Ahora, más allá de las leyes que reconocen, o no, estos vínculos filiales, se debe considerar la discriminación que enfrentan las personas LGBT en otros ámbitos también. Según una investigación realizada por la Comisión Ejecutiva de Atención a Víctimas en el 2015, las personas LGBT son discriminadas y violentadas por sus mismas familias, en la escuela, en el trabajo, en las calles, en el acceso a distintos servicios —incluidos los de salud— y en el sistema de justicia. De acuerdo con los Principales Resultados del Diagnóstico situacional de personas LGBTTTIQ de México, realizado por la UAM-Xochimilco y otras organizaciones civiles en el 2015, las personas trans reportan una discriminación escolar y laboral particularmente alarmante. Algo que, finalmente, también termina por impactar a sus hijos y a sus hijas. ¿O cómo se supone que les pueden dar “lo mejor” si se les impide acceder a un empleo formal y bien remunerado?

México es un país con una tremenda desigualdad económica, una escasa movilidad social y una vida laboral precaria; con la discriminación, las posibilidades de vivir plenamente se reducen aún más. Vivir —existir— es en sí un acto de resistencia. Y no debería serlo.

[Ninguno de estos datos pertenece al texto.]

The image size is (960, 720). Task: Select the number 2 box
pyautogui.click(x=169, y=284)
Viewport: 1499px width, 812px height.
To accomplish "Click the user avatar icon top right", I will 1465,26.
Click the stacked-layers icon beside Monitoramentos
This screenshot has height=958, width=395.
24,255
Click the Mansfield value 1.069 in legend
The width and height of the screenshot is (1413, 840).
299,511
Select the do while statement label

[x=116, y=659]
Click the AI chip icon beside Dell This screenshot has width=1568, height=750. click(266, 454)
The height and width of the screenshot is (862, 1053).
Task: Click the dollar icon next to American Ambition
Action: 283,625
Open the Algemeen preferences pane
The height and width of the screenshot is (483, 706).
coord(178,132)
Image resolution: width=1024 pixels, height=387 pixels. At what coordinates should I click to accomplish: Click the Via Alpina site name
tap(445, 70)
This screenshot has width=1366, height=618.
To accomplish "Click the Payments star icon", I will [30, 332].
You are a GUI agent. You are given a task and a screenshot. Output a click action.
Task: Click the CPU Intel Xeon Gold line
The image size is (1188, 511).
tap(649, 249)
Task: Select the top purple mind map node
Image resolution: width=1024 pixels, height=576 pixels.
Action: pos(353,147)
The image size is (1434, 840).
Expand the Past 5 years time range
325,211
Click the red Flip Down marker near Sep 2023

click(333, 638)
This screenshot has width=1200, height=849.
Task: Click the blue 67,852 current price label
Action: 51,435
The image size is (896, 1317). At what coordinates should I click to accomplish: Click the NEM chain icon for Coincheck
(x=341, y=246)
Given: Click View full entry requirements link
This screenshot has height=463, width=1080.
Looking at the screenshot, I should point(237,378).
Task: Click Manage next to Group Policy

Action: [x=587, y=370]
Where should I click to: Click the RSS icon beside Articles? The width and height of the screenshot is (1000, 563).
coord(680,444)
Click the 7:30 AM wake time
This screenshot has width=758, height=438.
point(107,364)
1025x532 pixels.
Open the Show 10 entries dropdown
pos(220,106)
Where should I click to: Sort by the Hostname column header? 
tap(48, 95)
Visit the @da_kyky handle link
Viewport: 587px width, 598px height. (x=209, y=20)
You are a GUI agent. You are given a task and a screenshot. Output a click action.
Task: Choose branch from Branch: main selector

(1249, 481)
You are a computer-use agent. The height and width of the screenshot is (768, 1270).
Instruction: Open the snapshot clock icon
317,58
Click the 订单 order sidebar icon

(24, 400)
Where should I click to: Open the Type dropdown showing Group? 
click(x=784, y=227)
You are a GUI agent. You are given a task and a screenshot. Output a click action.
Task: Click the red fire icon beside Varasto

Actualmente existen dos debates que se dan en paralelo sobre las familias. El primero, que es el que se deriva del discurso de grupos como el Frente Nacional por la Familia, es el de quiénes deben ser reconocidos como familia (¿qué es una familia? ¿qué hace a una madre ser madre y a un padre ser padre? ¿es la biología lo único que importa?). El segundo es el de qué necesitan las familias (¿vivir en una ciudad segura? ¿apoyo económico? ¿educación de calidad?). El problema con esta división es que, tarde que temprano, es imposible de sostener. No se puede hablar de qué necesitan las familias sin saber de qué familias estamos hablando, porque no todas necesitan lo mismo. Y no se puede hablar de quién debe ser familia, sin voltear a ver quiénes son y qué necesidades reales se estarían reconociendo o invisibilizando con un concepto u otro. No son discusiones en abstracto. Impactan vidas, niños, niñas, padres, madres, abuelas, tías, familias… Tenemos que ver la realidad como es. Estas son algunas de las familias que existen en México, y ya no las podemos desconocer.